Supplied material:
◇ ◇ ◇ ◇

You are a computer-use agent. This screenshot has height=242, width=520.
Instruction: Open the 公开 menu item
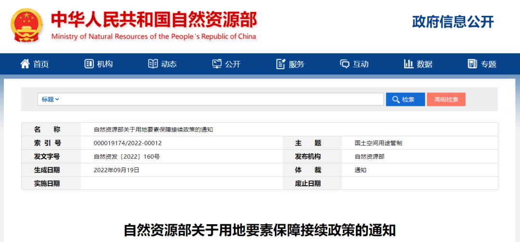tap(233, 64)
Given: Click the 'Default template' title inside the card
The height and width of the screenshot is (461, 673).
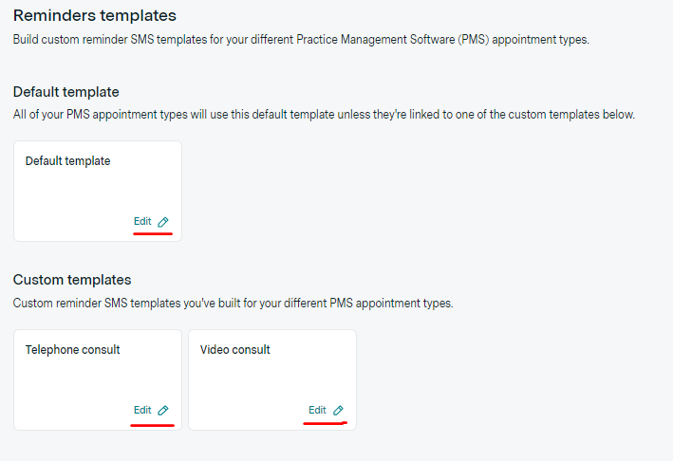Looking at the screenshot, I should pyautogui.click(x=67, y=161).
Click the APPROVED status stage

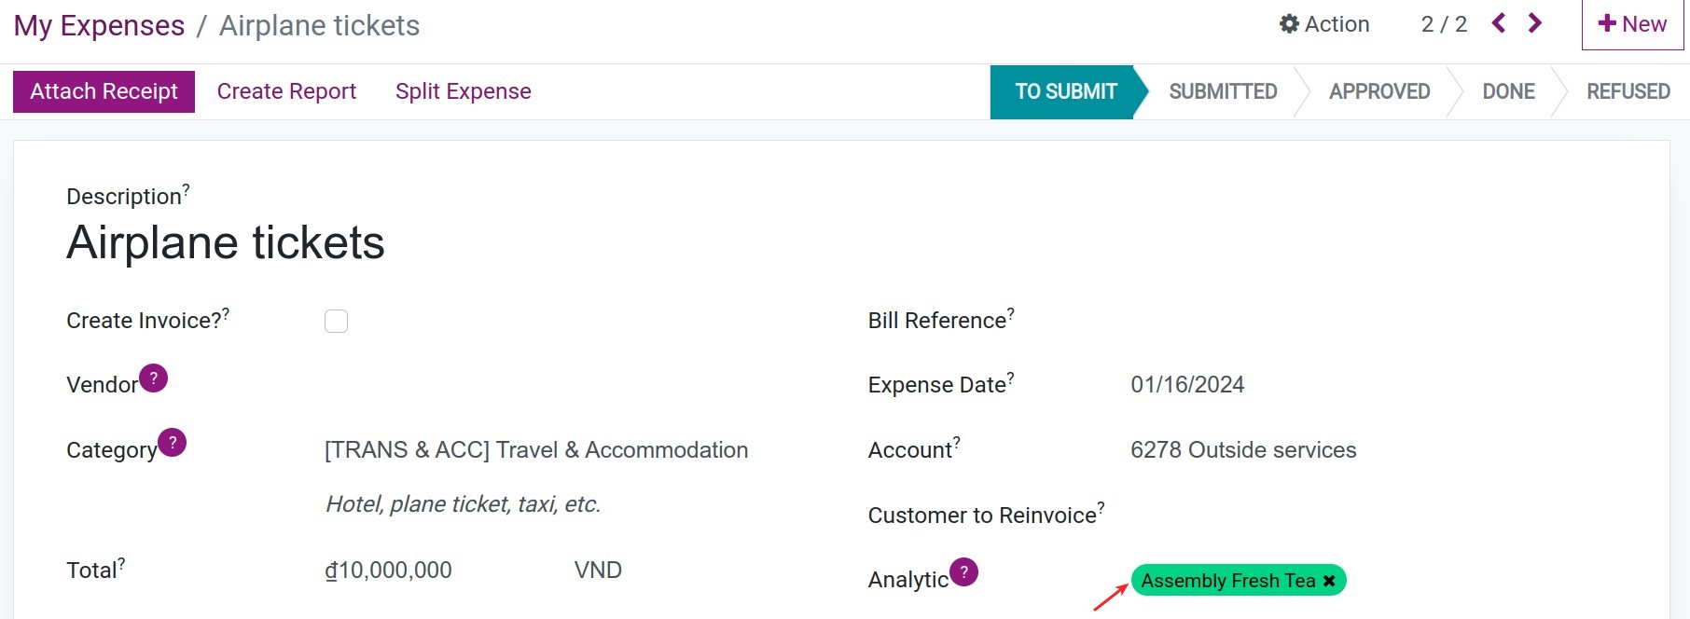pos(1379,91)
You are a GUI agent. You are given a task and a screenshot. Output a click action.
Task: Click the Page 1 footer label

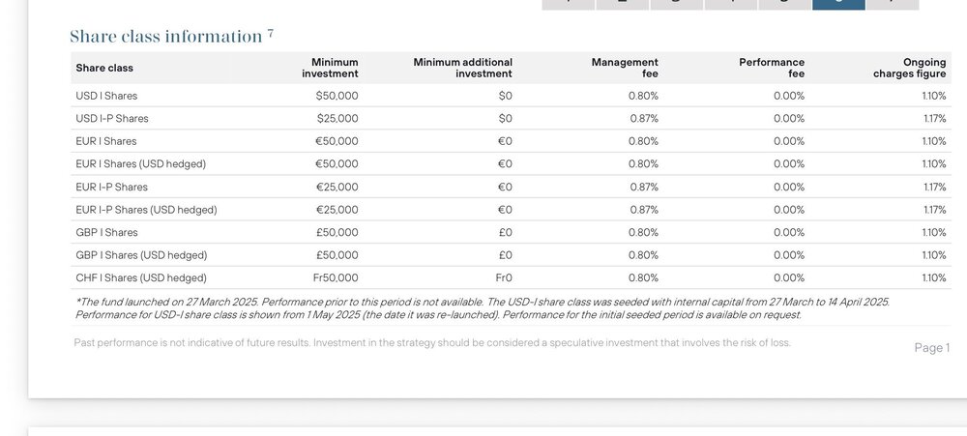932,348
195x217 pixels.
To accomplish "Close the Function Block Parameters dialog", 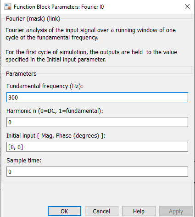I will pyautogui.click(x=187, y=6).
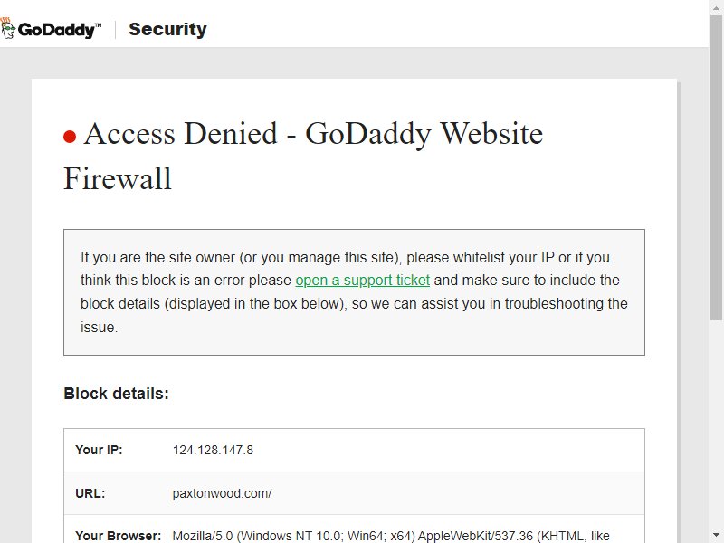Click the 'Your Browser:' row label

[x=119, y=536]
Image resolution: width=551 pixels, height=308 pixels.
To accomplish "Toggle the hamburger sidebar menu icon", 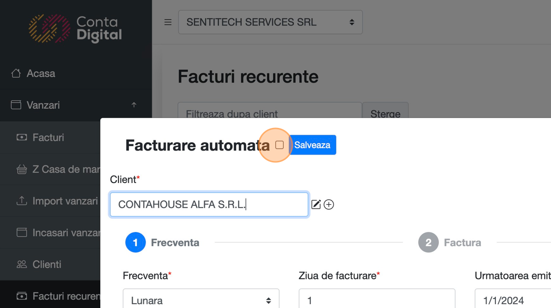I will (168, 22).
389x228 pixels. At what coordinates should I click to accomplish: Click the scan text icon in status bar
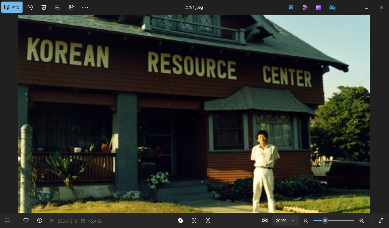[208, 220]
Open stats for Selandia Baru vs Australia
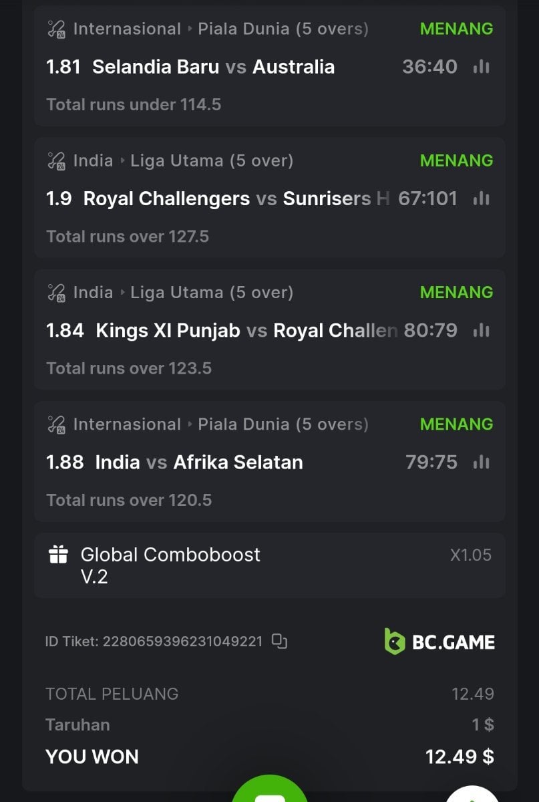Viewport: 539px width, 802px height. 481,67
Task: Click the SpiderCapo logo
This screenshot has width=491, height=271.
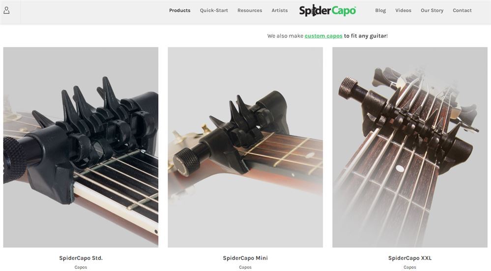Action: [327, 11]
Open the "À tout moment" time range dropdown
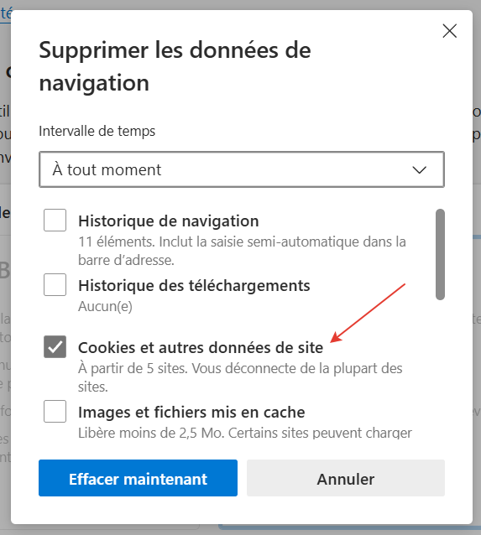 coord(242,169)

◇ ◇ ◇ ◇

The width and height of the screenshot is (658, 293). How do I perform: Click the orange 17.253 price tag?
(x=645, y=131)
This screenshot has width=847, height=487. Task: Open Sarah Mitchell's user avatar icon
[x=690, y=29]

◇ ◇ ◇ ◇

Problem: Offset every coordinate in the answers by 103, and write out the material from the line with "This screenshot has width=847, height=487." to the line with "[x=690, y=29]", requests included.

The reply:
This screenshot has width=847, height=487. Task: Open Sarah Mitchell's user avatar icon
[x=793, y=132]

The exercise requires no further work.